Work instruction
For the word "agent", search the records and show each line in which it occurs.

***** Material provided

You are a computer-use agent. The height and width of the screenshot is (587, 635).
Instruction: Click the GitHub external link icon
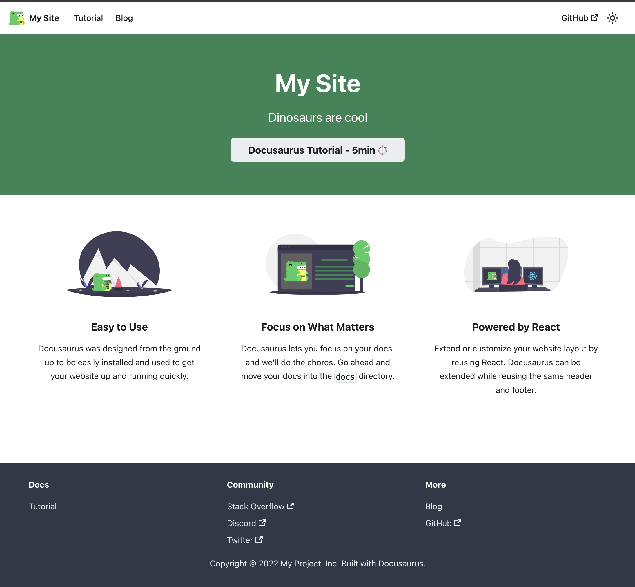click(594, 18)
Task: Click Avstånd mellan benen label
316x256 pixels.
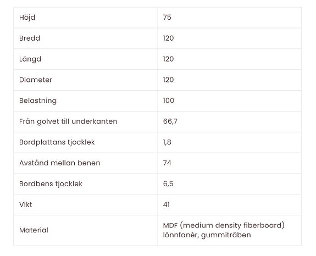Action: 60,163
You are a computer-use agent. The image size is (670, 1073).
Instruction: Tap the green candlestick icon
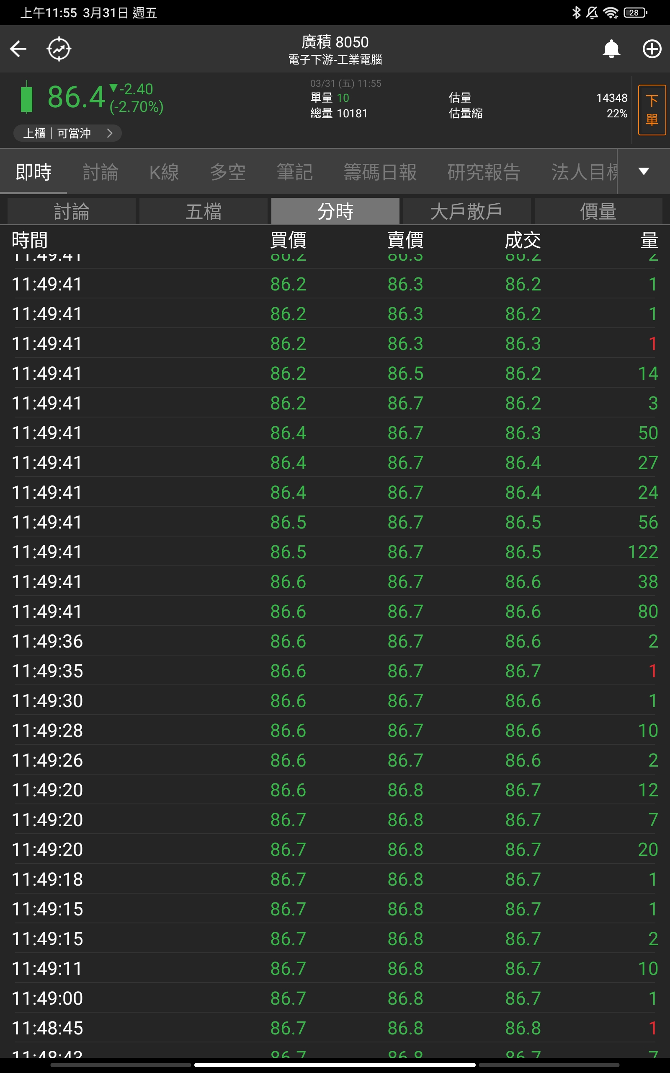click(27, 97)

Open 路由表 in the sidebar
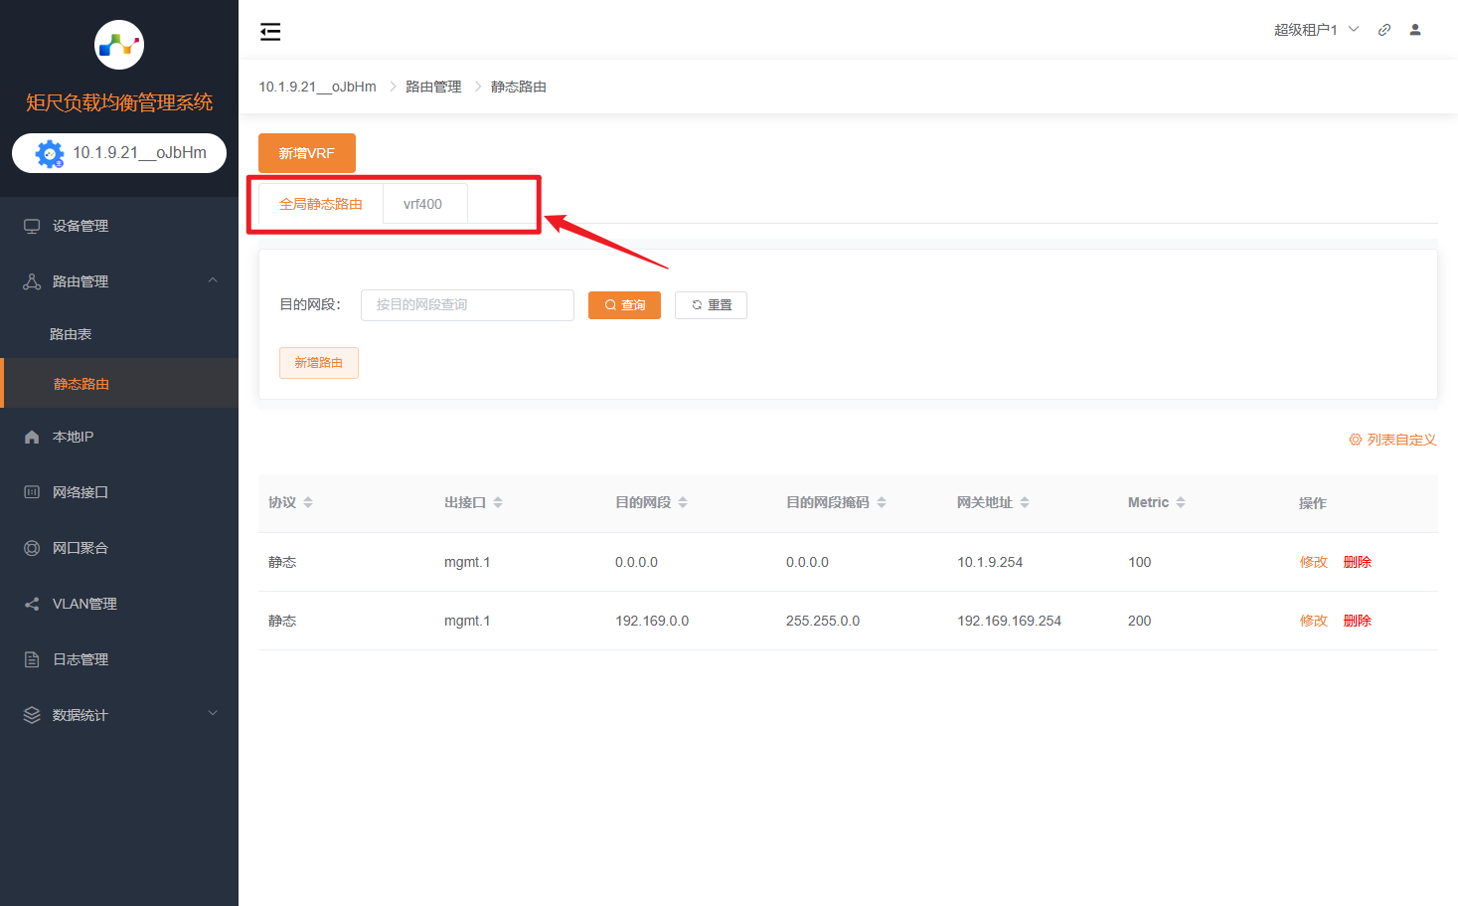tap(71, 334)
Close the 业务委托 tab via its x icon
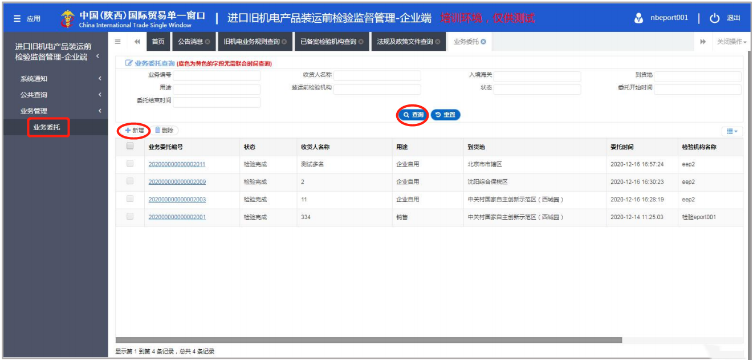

**********

Exercise output
You are a computer-use agent. The height and width of the screenshot is (587, 635).
You are a computer-use agent. The image size is (670, 1073).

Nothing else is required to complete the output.